Segment Start: Task material

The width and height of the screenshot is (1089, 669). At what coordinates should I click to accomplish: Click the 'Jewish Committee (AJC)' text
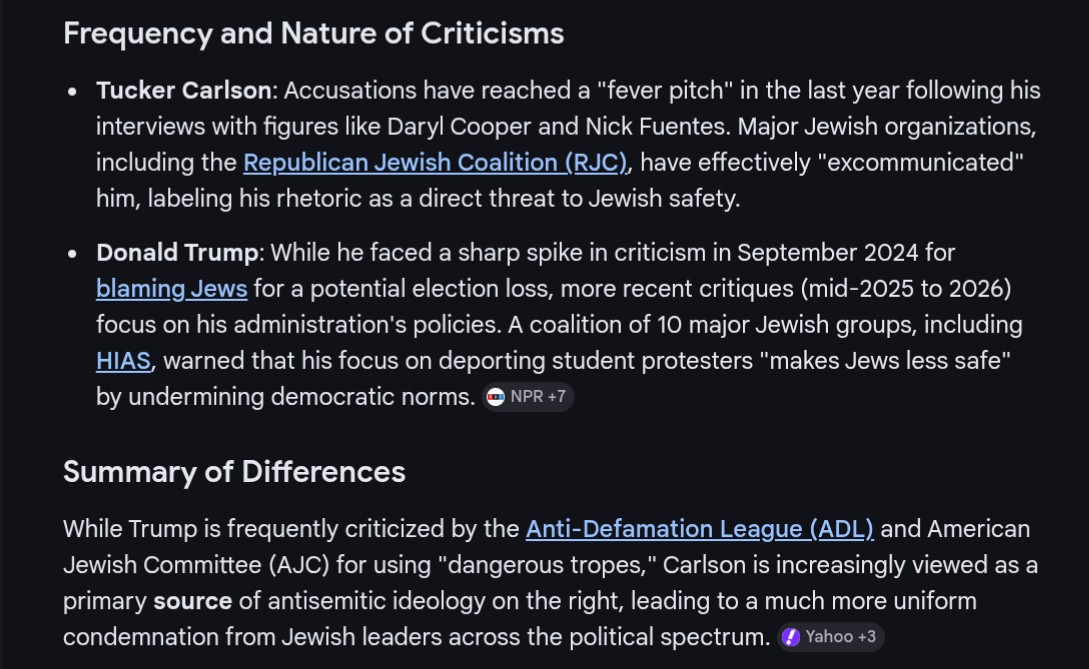197,565
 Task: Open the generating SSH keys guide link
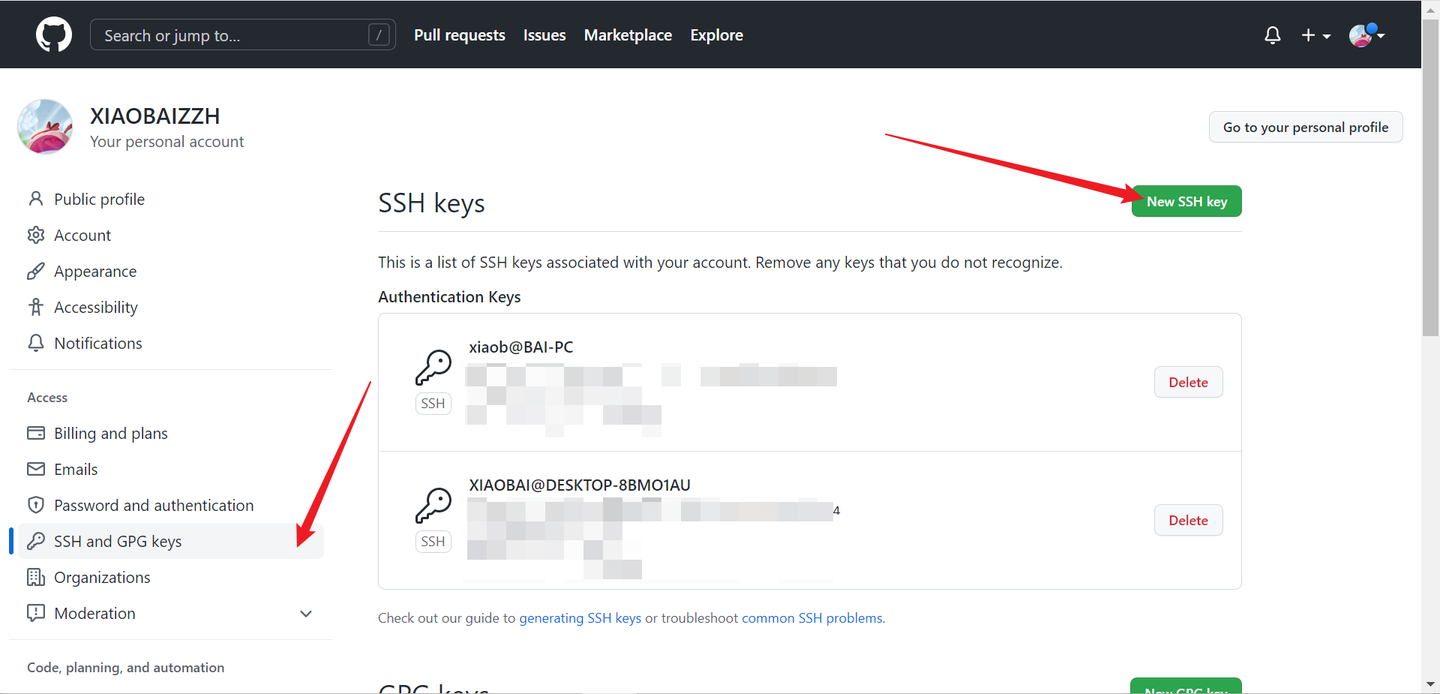point(580,618)
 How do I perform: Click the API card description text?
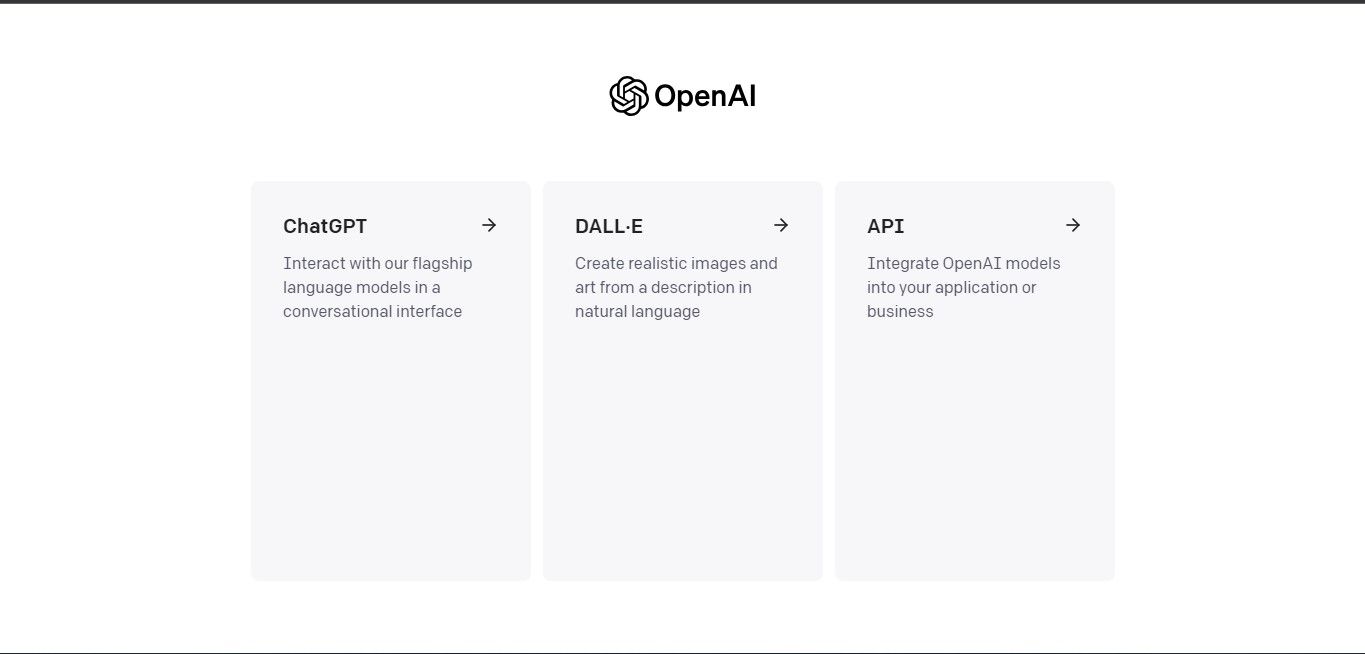click(963, 287)
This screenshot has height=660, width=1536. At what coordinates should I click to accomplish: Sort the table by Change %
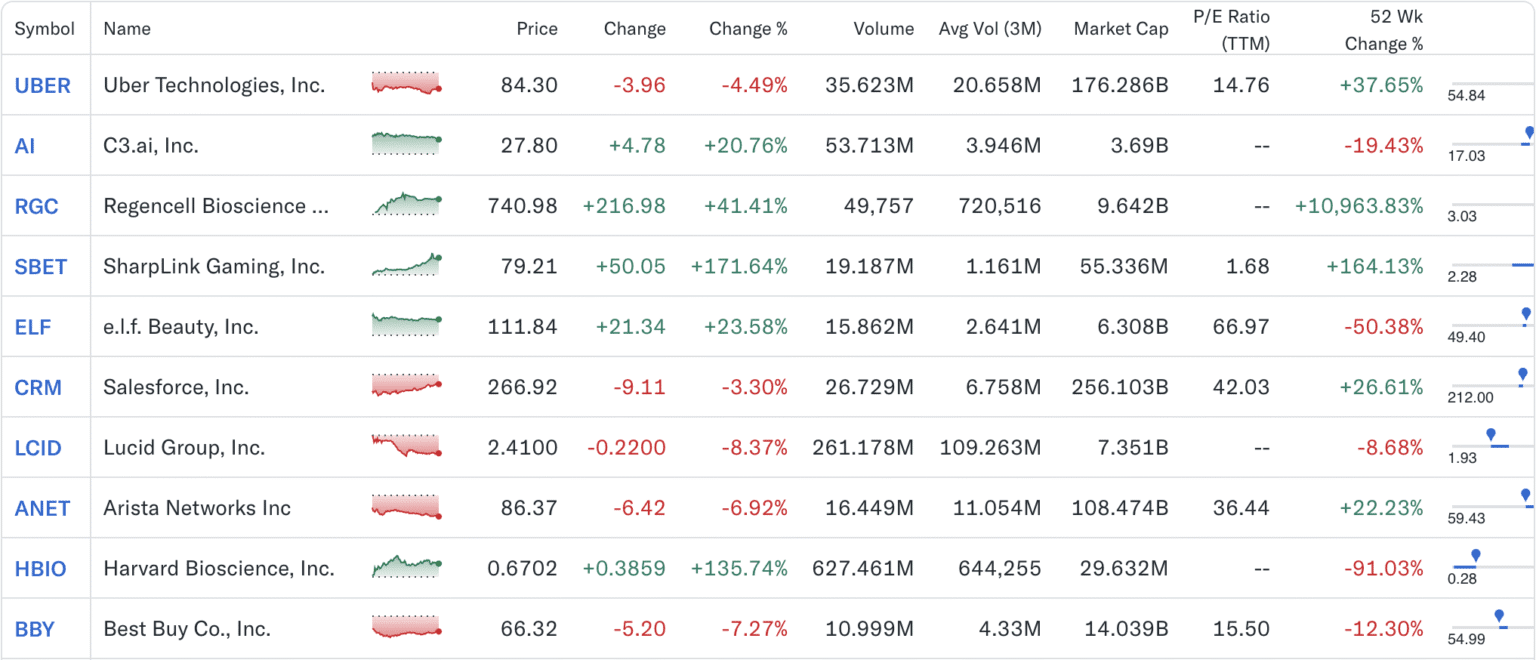[x=748, y=29]
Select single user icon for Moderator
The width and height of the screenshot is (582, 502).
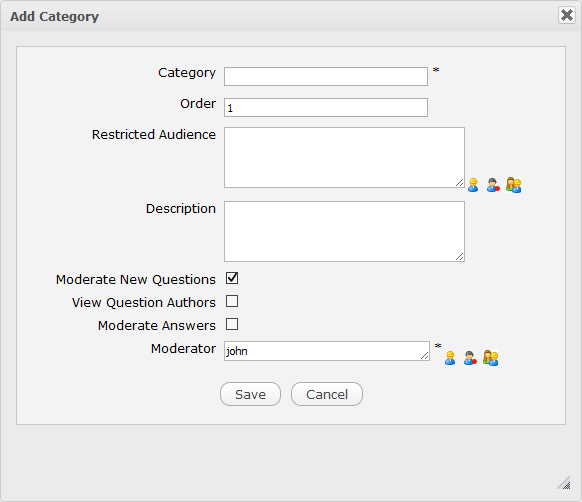tap(450, 358)
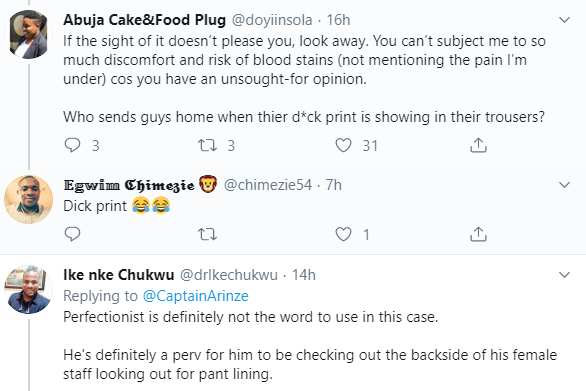The image size is (586, 391).
Task: Select the Ike nke Chukwu display name
Action: coord(118,275)
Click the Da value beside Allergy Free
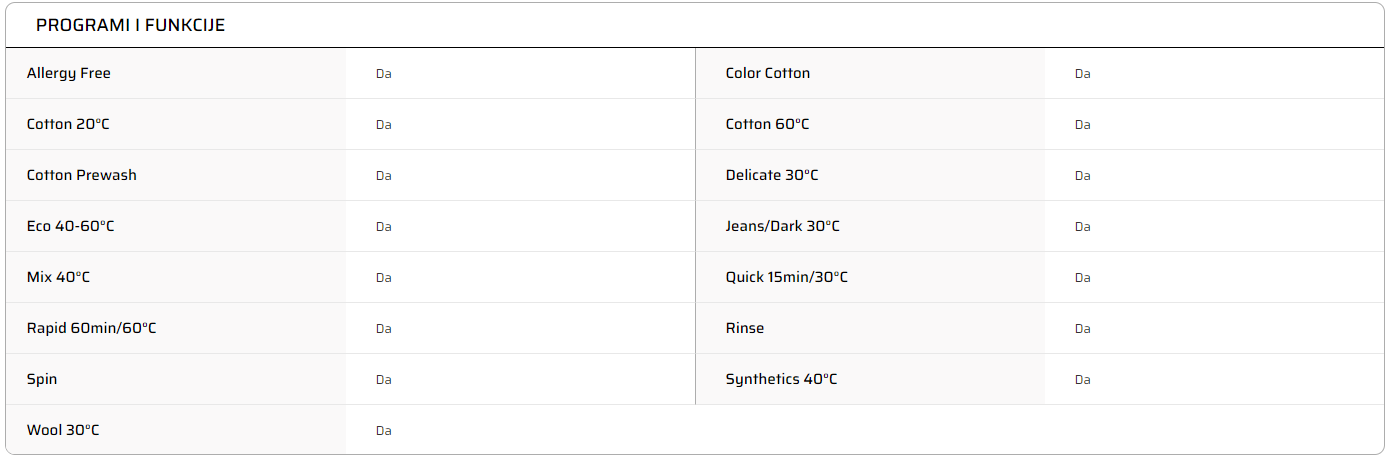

Segment End: Task material

Please write out exactly, and only, the lines from the beginning of the entries through the line containing "Select single user icon for Moderator", including both and skipping all pictures.

The width and height of the screenshot is (1089, 669). At what coordinates should I click to accomplish: Click the 'Jewish Committee (AJC)' text
197,565
 Task: Open the generating SSH keys guide link
point(580,618)
 How do I perform: Click the API card description text?
click(963, 287)
This screenshot has height=660, width=1536. At what coordinates should I click to accomplish: Sort the table by Change %
[x=748, y=29]
Select single user icon for Moderator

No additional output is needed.